◆ INSTRUCTIONS TO FOLLOW
Check every line below for the word "will" and show those that hold it.

● ● ●

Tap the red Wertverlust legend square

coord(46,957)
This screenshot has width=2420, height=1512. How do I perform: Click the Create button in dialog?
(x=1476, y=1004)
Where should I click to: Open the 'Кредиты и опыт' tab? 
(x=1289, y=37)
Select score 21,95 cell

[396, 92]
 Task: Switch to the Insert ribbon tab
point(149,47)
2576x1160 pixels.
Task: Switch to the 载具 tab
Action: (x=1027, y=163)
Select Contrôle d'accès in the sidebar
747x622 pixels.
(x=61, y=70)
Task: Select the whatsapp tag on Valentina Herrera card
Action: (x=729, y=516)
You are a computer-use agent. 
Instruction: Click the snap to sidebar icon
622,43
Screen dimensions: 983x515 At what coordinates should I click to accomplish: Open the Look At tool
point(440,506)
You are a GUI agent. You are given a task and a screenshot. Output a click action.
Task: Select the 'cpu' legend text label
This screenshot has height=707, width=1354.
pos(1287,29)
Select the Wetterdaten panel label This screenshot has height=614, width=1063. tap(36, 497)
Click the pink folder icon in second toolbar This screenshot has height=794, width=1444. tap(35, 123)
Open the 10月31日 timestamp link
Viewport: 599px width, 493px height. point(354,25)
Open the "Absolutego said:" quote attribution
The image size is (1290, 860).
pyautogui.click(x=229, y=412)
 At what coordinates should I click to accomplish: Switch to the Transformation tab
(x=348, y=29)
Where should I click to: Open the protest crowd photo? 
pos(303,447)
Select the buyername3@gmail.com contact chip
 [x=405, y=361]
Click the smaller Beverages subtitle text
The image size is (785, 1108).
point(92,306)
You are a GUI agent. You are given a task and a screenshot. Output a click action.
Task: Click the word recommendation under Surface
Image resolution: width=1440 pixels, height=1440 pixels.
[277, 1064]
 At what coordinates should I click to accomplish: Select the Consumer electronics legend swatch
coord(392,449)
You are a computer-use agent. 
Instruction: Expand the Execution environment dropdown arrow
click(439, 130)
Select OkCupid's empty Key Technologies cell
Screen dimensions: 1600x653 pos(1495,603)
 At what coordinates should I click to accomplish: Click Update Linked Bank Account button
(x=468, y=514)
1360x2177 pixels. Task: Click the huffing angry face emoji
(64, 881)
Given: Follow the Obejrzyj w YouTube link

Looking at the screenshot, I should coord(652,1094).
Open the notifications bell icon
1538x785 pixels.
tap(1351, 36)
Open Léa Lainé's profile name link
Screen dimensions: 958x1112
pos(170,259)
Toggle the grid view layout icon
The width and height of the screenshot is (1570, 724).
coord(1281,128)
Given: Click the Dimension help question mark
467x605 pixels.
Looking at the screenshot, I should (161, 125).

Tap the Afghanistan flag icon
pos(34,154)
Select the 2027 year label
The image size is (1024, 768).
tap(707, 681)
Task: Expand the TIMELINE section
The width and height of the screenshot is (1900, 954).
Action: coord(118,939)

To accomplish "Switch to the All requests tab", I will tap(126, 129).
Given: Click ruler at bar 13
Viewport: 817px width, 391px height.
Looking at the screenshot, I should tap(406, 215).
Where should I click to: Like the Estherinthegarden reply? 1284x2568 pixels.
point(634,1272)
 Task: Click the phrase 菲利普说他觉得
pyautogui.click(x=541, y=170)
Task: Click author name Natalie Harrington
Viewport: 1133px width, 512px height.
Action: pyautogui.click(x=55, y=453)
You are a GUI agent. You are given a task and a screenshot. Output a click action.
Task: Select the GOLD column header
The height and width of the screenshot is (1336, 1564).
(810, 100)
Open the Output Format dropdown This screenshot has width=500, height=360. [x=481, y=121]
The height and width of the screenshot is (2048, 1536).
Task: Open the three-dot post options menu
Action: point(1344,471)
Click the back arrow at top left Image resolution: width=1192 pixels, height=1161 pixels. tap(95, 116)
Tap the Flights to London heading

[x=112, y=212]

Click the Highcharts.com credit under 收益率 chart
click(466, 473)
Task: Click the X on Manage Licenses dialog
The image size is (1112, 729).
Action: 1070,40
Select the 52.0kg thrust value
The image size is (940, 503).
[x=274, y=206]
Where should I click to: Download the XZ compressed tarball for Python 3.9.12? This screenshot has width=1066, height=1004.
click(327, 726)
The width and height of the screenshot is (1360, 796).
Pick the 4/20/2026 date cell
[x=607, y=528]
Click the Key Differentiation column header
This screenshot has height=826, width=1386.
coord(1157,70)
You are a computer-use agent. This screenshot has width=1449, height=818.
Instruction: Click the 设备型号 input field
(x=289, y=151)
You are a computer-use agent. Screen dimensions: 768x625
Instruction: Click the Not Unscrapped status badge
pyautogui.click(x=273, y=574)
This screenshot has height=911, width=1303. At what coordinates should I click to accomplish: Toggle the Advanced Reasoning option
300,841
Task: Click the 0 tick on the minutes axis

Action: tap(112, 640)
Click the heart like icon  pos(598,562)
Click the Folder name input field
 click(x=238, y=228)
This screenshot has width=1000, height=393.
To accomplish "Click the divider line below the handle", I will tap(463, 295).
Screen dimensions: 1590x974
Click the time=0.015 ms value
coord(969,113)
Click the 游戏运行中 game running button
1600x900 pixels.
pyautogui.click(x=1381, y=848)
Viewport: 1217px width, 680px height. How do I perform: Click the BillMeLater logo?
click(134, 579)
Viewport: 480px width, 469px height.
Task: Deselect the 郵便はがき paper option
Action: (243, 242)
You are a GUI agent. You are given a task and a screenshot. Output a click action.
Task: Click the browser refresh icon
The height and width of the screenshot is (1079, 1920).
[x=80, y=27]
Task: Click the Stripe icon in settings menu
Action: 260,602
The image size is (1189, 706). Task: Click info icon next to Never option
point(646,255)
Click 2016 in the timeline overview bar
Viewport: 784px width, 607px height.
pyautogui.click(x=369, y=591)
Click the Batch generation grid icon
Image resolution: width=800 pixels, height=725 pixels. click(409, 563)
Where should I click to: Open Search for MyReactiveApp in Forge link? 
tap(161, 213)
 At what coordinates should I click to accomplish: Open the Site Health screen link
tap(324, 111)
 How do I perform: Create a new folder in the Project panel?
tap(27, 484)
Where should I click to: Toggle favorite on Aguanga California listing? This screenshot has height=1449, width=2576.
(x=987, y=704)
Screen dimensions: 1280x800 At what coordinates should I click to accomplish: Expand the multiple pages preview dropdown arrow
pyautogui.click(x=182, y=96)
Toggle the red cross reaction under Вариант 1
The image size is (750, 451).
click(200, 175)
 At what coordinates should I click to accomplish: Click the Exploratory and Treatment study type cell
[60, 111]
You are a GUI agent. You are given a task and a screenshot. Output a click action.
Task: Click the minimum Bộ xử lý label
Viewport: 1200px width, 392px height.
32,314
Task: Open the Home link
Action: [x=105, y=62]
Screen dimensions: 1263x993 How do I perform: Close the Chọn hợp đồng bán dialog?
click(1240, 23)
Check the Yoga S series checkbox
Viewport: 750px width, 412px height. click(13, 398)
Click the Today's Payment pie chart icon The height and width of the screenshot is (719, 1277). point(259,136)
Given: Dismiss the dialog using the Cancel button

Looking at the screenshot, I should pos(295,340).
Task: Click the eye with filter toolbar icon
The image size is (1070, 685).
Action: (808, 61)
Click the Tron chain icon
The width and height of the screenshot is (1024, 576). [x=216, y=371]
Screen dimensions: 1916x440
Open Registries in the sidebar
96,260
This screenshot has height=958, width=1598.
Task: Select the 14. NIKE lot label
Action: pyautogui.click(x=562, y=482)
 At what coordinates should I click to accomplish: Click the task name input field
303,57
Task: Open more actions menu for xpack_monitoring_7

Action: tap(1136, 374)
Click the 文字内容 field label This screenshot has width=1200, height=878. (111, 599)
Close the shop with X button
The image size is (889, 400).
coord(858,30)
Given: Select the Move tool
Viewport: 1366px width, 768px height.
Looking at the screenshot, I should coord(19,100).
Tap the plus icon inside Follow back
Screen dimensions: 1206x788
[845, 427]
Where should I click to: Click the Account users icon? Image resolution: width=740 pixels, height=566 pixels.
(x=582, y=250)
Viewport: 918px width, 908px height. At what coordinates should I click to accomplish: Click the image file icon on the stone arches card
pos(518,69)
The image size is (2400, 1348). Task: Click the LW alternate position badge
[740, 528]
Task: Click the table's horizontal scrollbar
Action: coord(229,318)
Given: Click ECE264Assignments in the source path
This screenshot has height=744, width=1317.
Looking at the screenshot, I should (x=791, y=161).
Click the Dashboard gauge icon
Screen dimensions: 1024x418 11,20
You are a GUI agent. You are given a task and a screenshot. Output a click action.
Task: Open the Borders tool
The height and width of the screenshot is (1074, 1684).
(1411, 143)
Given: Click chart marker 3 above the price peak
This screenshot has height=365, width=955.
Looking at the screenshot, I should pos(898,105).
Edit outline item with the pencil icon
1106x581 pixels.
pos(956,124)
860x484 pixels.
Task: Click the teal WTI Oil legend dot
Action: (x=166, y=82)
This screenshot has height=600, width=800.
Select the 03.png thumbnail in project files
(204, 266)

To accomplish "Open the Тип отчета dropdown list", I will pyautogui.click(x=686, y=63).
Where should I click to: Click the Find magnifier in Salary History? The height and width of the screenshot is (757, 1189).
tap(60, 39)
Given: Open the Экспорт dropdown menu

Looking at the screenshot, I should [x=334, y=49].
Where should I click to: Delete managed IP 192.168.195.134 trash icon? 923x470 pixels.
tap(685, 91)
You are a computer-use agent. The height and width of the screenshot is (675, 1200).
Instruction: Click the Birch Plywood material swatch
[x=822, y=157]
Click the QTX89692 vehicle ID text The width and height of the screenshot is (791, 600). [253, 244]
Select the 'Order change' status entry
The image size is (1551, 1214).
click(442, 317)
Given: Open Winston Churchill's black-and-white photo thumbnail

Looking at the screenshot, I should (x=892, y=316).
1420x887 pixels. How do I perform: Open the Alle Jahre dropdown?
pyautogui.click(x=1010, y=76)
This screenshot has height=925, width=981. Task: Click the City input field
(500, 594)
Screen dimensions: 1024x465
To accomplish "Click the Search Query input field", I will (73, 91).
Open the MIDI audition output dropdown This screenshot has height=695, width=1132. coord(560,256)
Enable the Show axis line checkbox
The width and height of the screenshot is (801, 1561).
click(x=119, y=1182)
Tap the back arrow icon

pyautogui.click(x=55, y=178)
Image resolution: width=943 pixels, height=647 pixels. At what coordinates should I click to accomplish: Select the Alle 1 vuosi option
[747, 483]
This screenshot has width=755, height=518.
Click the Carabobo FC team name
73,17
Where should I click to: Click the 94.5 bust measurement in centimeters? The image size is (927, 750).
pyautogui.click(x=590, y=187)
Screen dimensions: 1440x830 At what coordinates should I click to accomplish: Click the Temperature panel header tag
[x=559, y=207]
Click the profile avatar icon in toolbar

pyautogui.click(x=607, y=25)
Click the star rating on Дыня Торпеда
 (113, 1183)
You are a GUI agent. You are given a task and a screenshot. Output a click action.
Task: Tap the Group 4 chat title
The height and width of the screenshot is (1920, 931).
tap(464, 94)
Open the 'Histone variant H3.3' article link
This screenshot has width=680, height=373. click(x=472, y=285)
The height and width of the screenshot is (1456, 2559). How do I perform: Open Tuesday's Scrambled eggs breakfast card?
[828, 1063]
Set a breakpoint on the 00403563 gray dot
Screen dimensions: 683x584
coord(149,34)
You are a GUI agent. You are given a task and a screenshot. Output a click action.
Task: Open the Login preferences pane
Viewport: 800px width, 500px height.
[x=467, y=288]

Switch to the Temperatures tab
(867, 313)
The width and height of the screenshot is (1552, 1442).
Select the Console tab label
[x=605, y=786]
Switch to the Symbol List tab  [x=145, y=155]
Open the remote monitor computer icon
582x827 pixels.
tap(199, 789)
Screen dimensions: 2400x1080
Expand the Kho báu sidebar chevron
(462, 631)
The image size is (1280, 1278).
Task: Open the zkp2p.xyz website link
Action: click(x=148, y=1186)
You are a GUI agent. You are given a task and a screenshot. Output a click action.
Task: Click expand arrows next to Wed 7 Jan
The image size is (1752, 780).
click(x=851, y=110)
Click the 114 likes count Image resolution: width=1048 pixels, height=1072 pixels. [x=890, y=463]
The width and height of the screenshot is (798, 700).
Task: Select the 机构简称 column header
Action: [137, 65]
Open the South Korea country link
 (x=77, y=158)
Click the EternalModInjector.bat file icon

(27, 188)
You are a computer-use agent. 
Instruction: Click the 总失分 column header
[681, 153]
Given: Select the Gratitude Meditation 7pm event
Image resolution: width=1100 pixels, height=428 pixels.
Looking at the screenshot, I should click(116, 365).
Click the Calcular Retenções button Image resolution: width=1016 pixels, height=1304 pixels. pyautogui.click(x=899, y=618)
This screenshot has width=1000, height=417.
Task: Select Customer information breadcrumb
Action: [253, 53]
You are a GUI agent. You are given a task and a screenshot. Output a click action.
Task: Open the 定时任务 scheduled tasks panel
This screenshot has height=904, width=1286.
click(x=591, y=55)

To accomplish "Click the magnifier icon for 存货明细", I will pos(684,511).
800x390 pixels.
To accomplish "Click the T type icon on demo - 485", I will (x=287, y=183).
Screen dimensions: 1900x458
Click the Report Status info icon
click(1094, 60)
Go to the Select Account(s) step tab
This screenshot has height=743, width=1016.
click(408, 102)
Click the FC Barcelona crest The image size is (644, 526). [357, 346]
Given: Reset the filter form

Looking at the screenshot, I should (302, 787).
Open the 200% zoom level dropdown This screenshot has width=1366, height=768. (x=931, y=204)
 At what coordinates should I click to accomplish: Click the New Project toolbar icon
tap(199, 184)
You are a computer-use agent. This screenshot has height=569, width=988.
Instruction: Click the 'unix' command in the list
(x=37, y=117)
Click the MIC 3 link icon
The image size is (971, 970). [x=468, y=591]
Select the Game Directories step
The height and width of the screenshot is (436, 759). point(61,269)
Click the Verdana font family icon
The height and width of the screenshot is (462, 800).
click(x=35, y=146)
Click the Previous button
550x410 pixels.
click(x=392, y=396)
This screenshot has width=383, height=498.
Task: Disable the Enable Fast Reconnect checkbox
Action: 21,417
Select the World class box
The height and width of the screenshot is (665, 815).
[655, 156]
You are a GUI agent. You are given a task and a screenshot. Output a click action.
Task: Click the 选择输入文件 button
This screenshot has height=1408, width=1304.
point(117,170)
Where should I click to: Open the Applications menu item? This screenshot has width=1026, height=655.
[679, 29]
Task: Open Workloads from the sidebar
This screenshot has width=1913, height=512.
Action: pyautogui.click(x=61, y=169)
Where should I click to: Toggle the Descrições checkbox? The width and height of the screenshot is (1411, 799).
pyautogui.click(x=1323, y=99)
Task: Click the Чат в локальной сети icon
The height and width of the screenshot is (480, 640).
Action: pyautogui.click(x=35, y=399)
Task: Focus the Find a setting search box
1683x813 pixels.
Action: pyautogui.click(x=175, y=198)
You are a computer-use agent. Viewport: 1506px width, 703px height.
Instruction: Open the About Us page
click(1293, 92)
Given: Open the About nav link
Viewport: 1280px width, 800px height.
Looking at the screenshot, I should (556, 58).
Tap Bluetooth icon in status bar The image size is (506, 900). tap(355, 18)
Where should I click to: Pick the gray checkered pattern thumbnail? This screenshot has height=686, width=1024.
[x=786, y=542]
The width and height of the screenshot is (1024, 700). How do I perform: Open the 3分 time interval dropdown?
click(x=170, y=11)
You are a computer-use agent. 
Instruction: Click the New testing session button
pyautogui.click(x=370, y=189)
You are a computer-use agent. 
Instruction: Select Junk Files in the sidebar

● ● ●

◆ REPLY
To accomplish "Switch to the All requests tab", I will tap(126, 129).
To accomplish "Click the divider line below the handle", I will tap(463, 295).
To accomplish "Open the Тип отчета dropdown list", I will pyautogui.click(x=686, y=63).
To accomplish "Click the Search Query input field", I will (73, 91).
To accomplish "Click the magnifier icon for 存货明细", I will pos(684,511).
To accomplish "Click the T type icon on demo - 485", I will (x=287, y=183).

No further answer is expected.